5 jun 2017 às 6:43 pm

Segue impasse entre postos de combustíveis e Good Card

Já se passaram nove dias desde que os postos de combustíveis do Ceará, através do Sindicato do Comércio Varejista de Derivados de Petróleo do Estado do Ceará (Sindipostos-CE), informaram que deixarão de receber o Good Card como método de pagamento. Neste período, a empresa enviou representantes para o Estado, com o objetivo de conversar e negociar com os empresários. Contudo, as conversas com a entidade representativa não avançaram, e segue o impasse entre eles.

Por um lado, o Sindipostos alega que os valores cobrados dos empresários pela Good Card estariam acima da média do mercado. Conforme o diretor Paulo Sérgio Pereira, chegaram a entrar em contato para tentar negociar. O que não teria acontecido, até o fim do prazo dado pelo Sindicato, encerrado no último dia 25. Por outro lado, a Good Card diz que tenta negociar individualmente com cada empresário. Alega que seus cálculos dependem de variáveis que não poderiam ser verificadas em coletivo, como queria o Sindipostos.

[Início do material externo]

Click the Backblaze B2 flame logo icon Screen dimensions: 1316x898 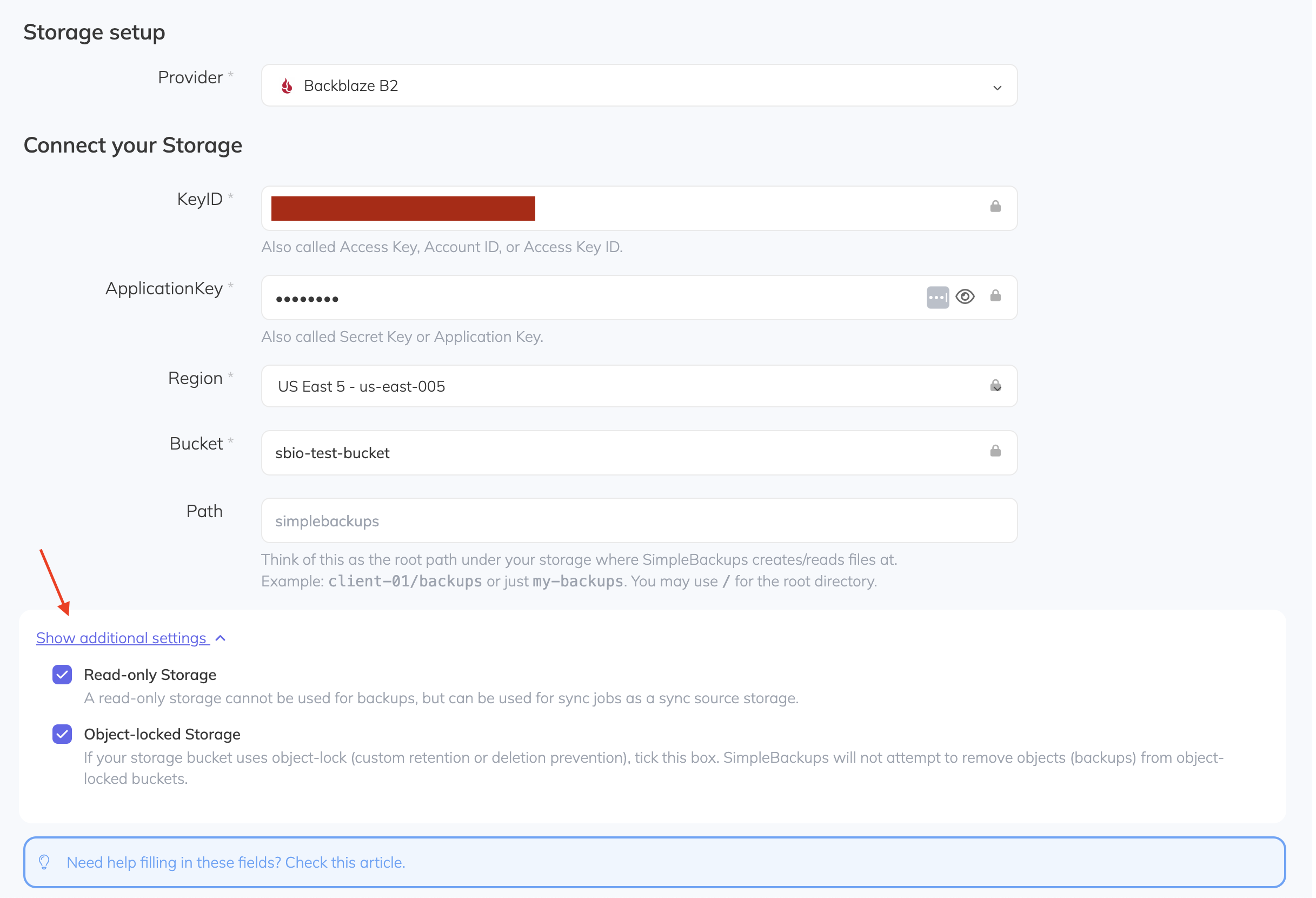click(288, 85)
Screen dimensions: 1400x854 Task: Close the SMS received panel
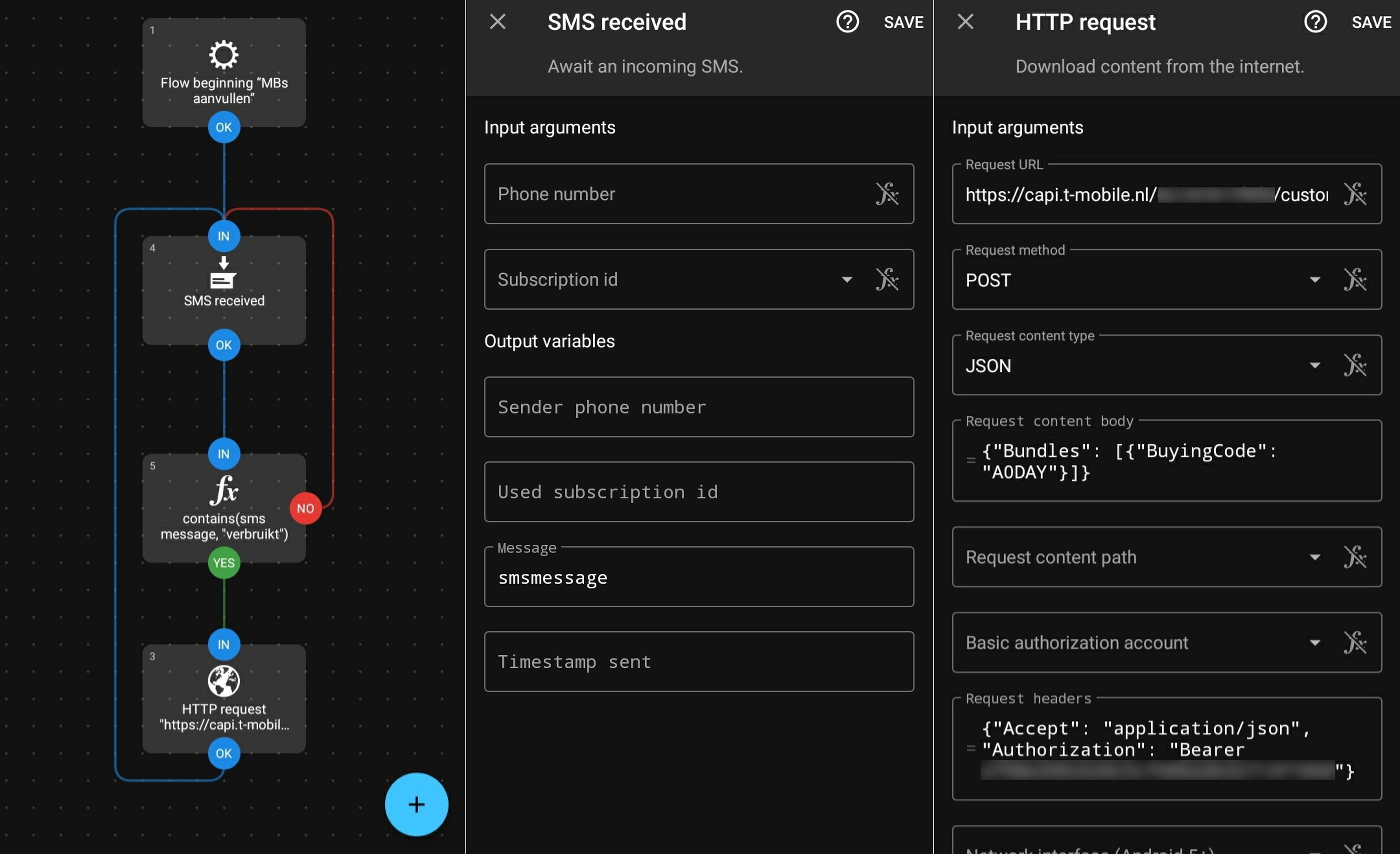497,22
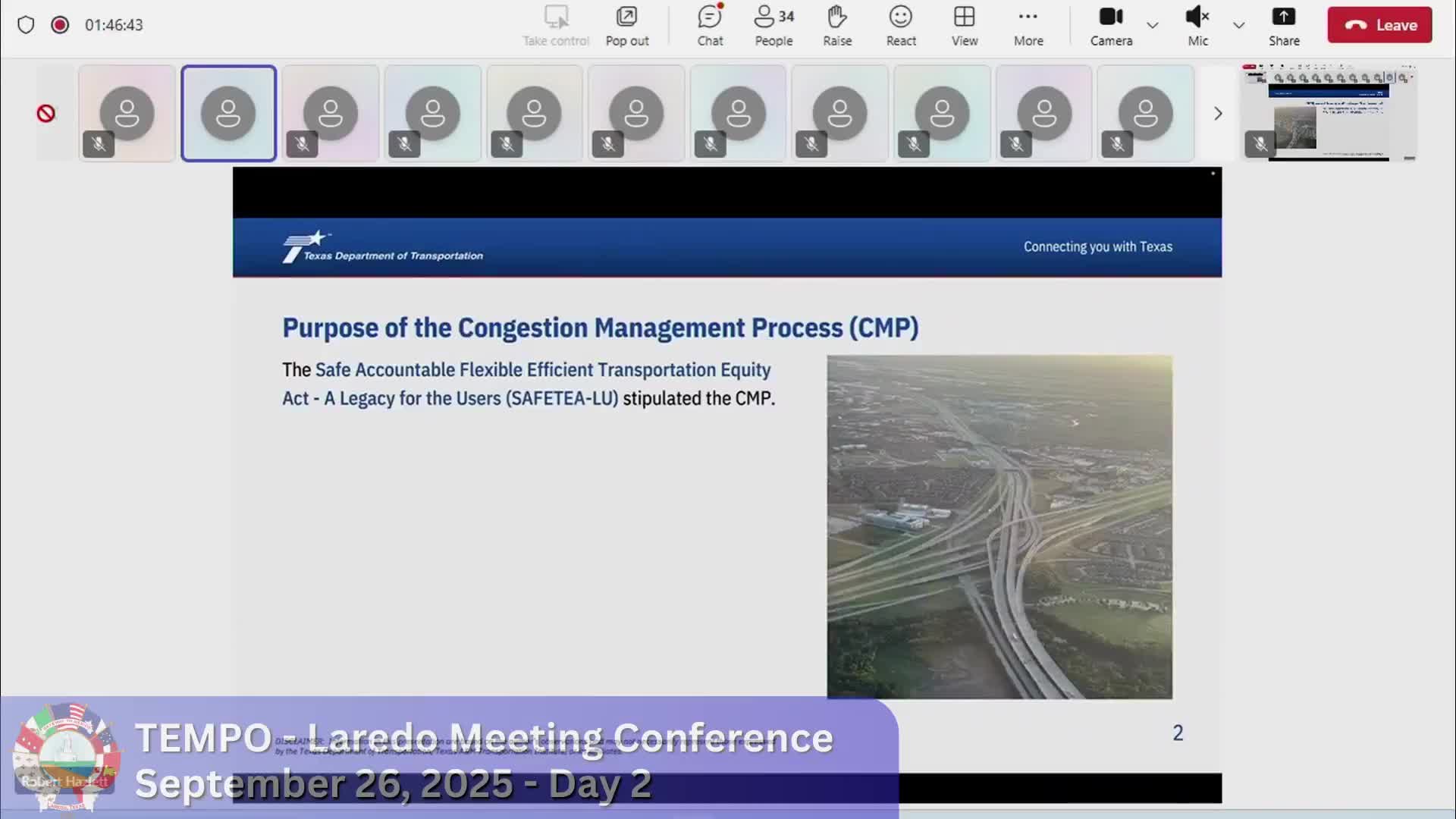The height and width of the screenshot is (819, 1456).
Task: Open the microphone options dropdown
Action: [x=1238, y=25]
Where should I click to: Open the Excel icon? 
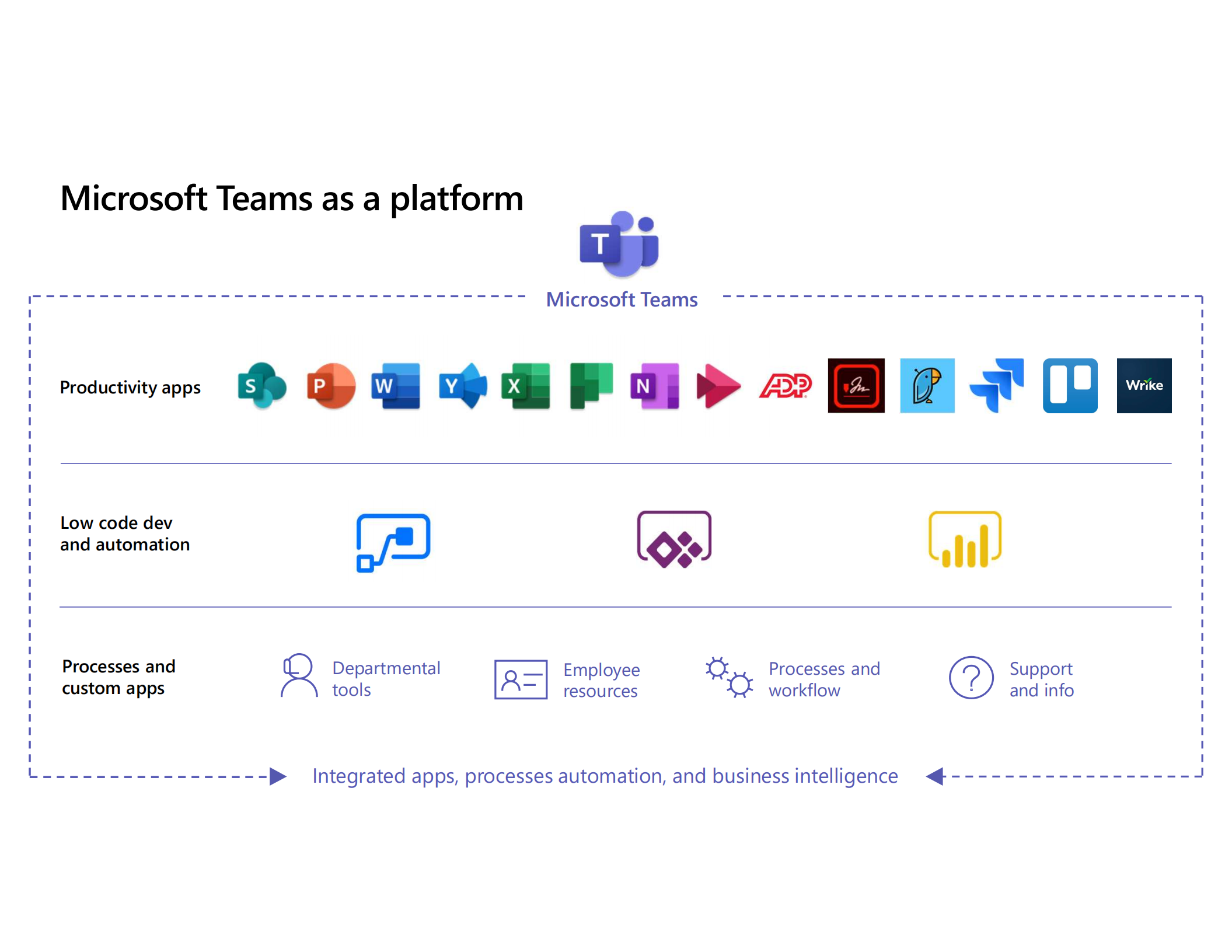click(x=525, y=386)
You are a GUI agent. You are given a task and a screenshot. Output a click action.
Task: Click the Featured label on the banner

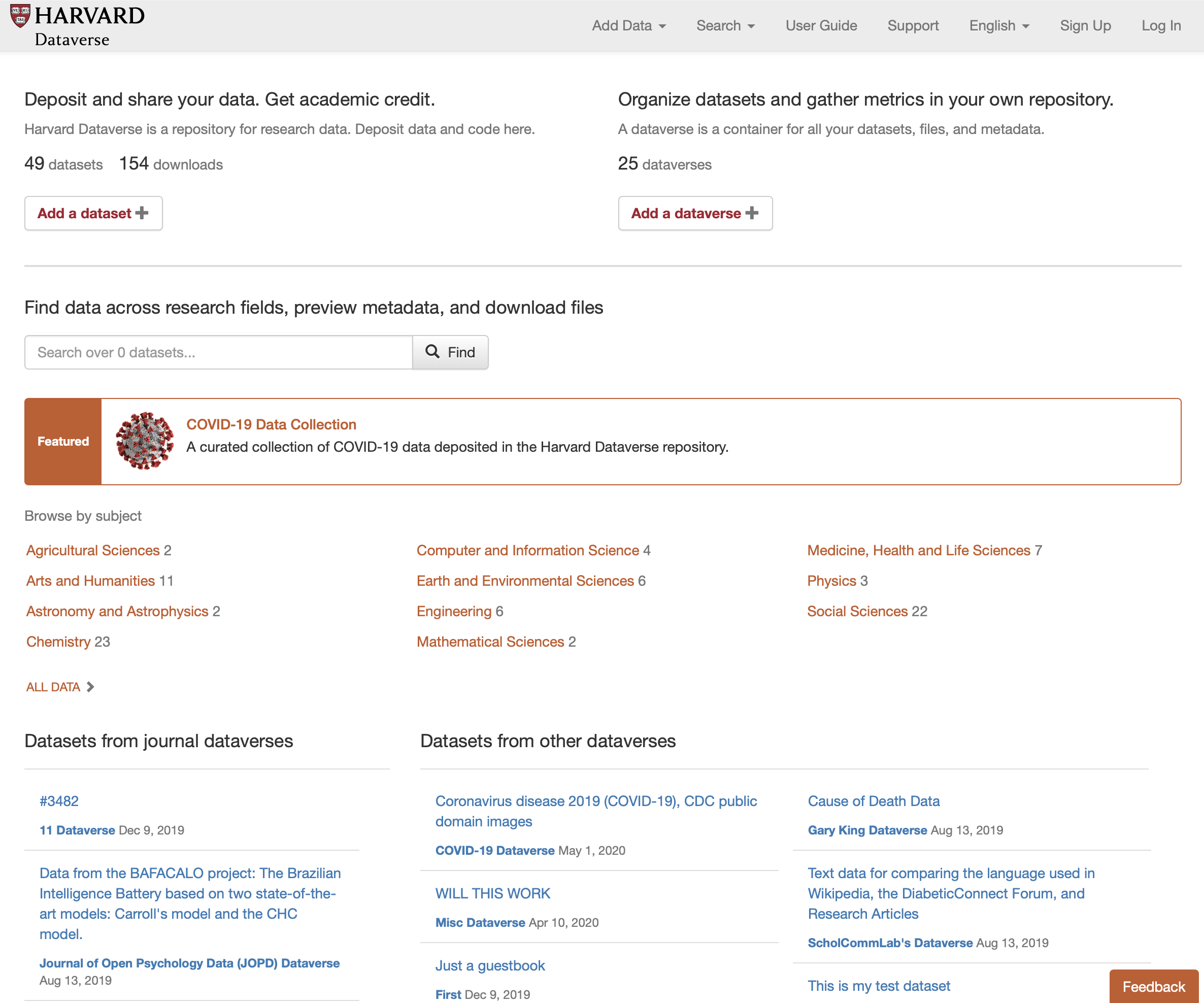click(62, 442)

Na última segunda-feira (29), conforme Pereira, houve uma nova reunião com os empresários. E foi dado um ultimato: a partir da próxima segunda-feira (5), o cartão deixará de ser aceito em grande parte dos estabelecimentos cearenses. “Tivemos reunião com representantes de postos e chegamos à conclusão de que eles (Good Card) não querem acordo. Estão visitando revendedores, fazendo propostas e taxas diferentes e decidimos em assembleia que não vamos mais negociar. Pedimos reunião com eles, foram ao Sindicato, não fizeram proposta, ficaram visitando clientes aleatórios, individualmente. Queríamos uma negociação coletiva. A taxa atual é em torno de 5 a 5,2%, é um custo alto”. O Sindipostos informou que “jamais interferiu na relação comercial privada entre os postos associados e quaisquer operadoras de cartão de crédito”.

Em nota, a Ticket Log, que utiliza a marca Good Card nos cartões de abastecimento, informou que “se mantém aberta às negociações com seus parceiros comerciais, desde que as mesmas sejam realizadas de forma direta e individual com cada um destes estabelecimentos”.

“As condições comerciais em seus contratos são calculadas com base em uma série de indicadores e são realizadas individualmente com cada estabelecimento a ser credenciado ou que já seja credenciado. Esta postura foi claramente esclarecida durante a reunião realizada com Sindicato do Comércio Varejista de Derivados de Petróleo do Estado de Ceará e formalizada por meio de um documento oficial. A Ticket Log informa ainda que em todas as suas relações comerciais adota uma conduta idônea, em conformidade com a legislação brasileira, em suas negociações com todos os públicos. Reforça ainda que tem um Código de Ética e Conduta e processos internos que visam garantir um relacionamento transparente e ético”, explicou a empresa.

Problemas

A não aceitação do cartão Good Card pode prejudicar vários clientes, sendo o principal deles o governo do Estado. Os veículos oficiais do Ceará abastecem somente utilizando como método de pagamento a bandeira em questão. “Eles (Good Card) têm o trunfo na mão dos órgãos públicos (como clientes). Mas estão sentindo na pele que não é blefe. A gente não quer deixar os consumidores na mão, mas não dá, numa época de recessão, para trabalhar mais com eles”, disparou Paulo Sérgio Pereira.

A Secretaria de Planejamento e Gestão (Seplag) informou que o governo do Estado não pretende interferir na polêmica, a menos que ocorra “situação de desabastecimento”. Conforme o órgão, a empresa Good Card foi vencedora do processo público de licitação, no qual foi firmado o compromisso pela empresa de manter uma rede mínima de postos credenciados para o abastecimento. Tal número, contudo, não foi informado à reportagem.

“Negociações, preços e prazos entre a Good Card e postos credenciados são uma relação contratual entre entes privados e não compete ao governo estadual interferir; Somente em situação de desabastecimento ou número insuficiente de postos credenciados é dever do estado agir”, informou a nota.